## GOAL OF THE EXERCISE
Reproduce every line of the items below verbatim, but leave the pictures out.

-------- TASK MATERIAL

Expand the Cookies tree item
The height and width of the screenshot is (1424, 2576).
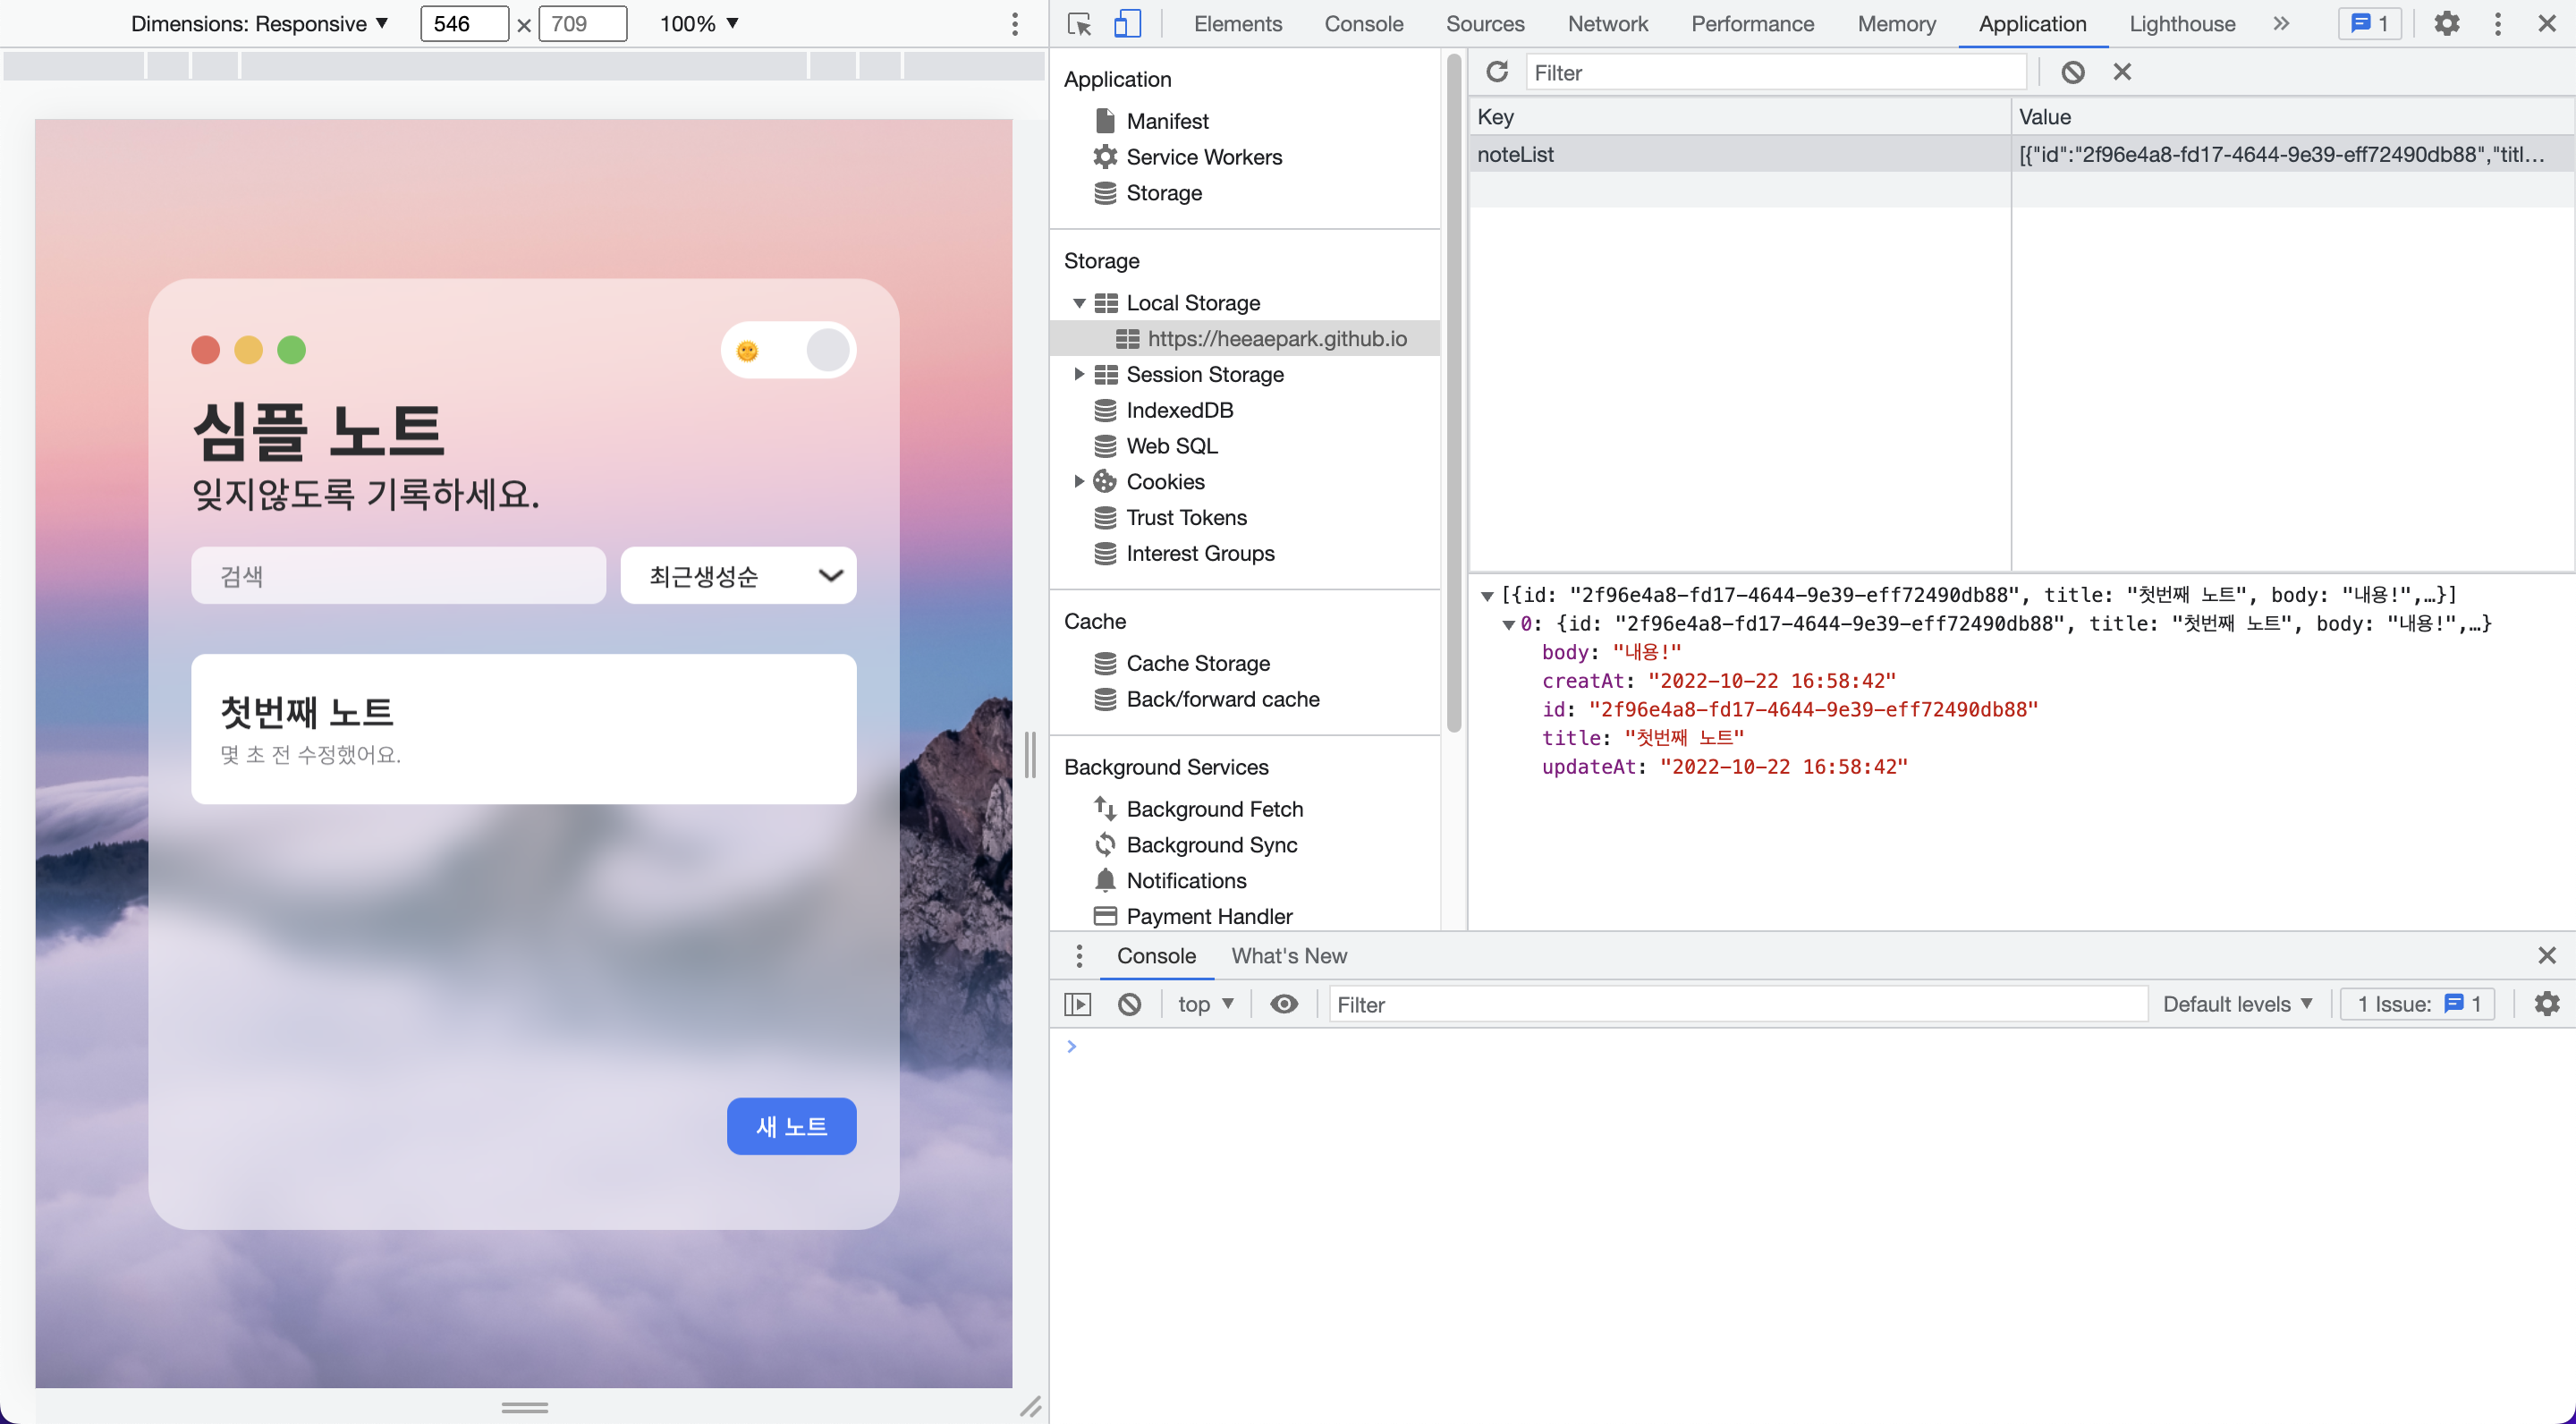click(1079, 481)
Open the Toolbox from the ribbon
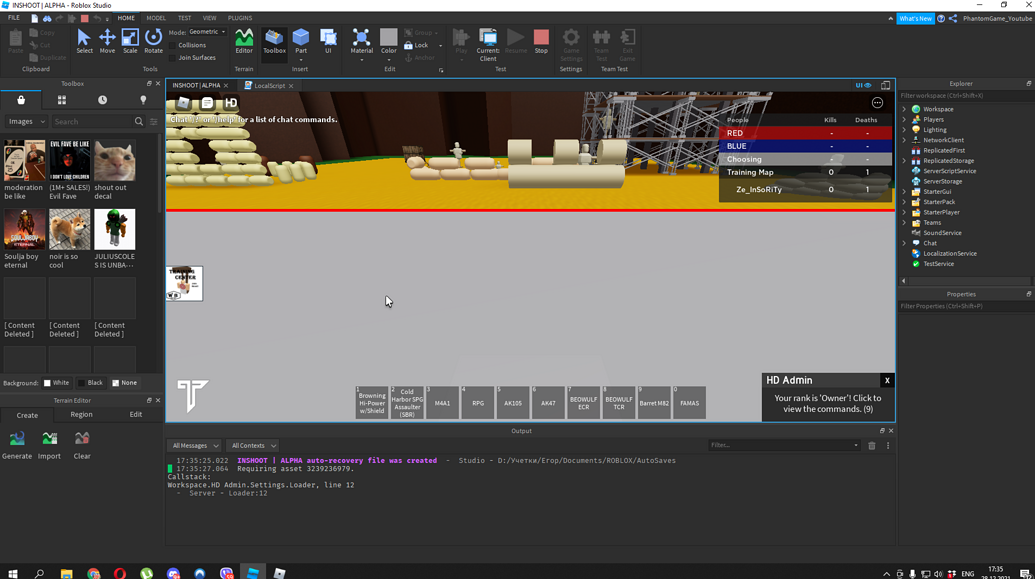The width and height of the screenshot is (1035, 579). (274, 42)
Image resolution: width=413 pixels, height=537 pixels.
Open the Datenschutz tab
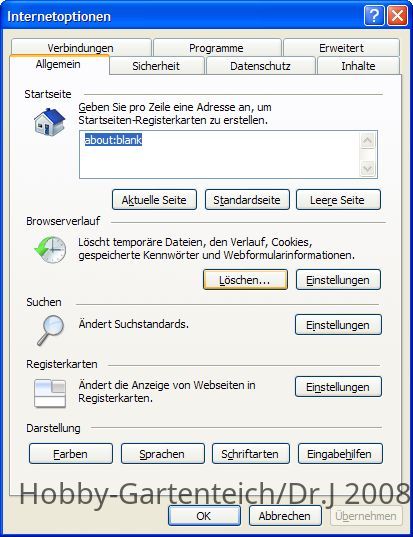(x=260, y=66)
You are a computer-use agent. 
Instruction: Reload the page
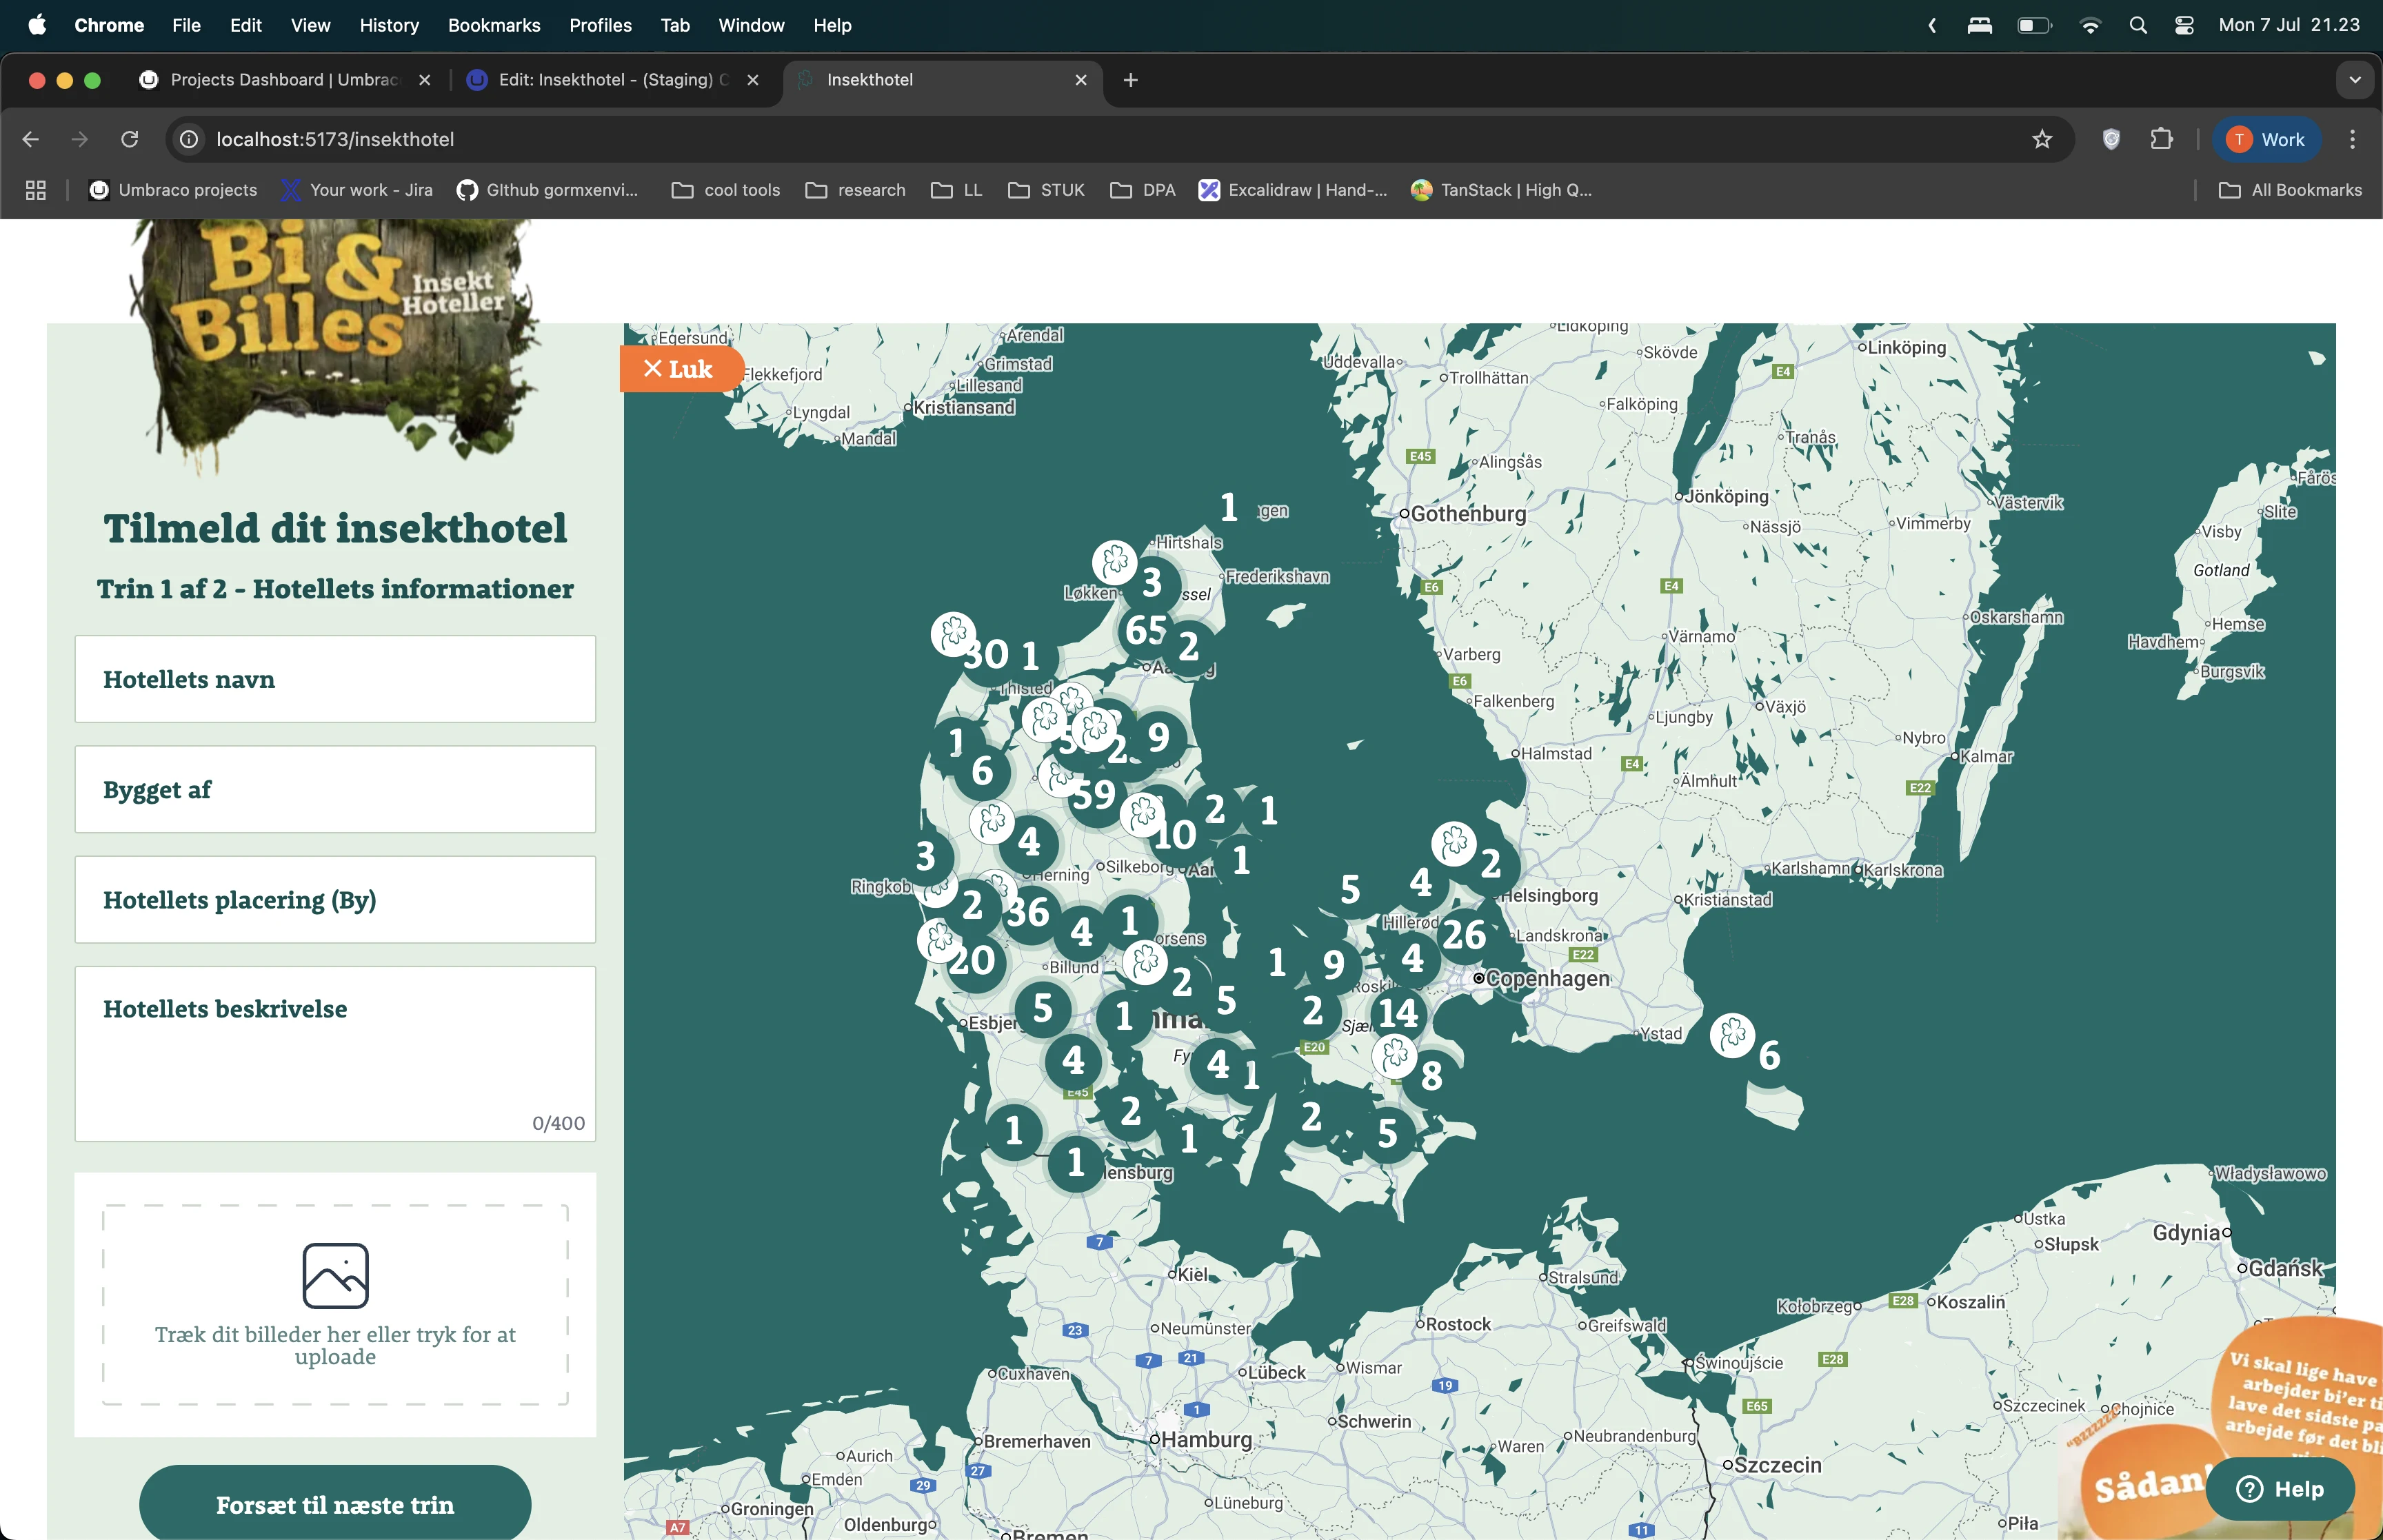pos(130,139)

----------------

## TASK RESULT
Expand the Cookies tree item
The height and width of the screenshot is (1424, 2576).
click(1079, 481)
Open the Toolbox from the ribbon
The width and height of the screenshot is (1035, 579). (274, 42)
Image resolution: width=413 pixels, height=537 pixels.
Open the Datenschutz tab
(x=260, y=66)
You are a computer-use agent. 
Instruction: Reload the page
pos(130,139)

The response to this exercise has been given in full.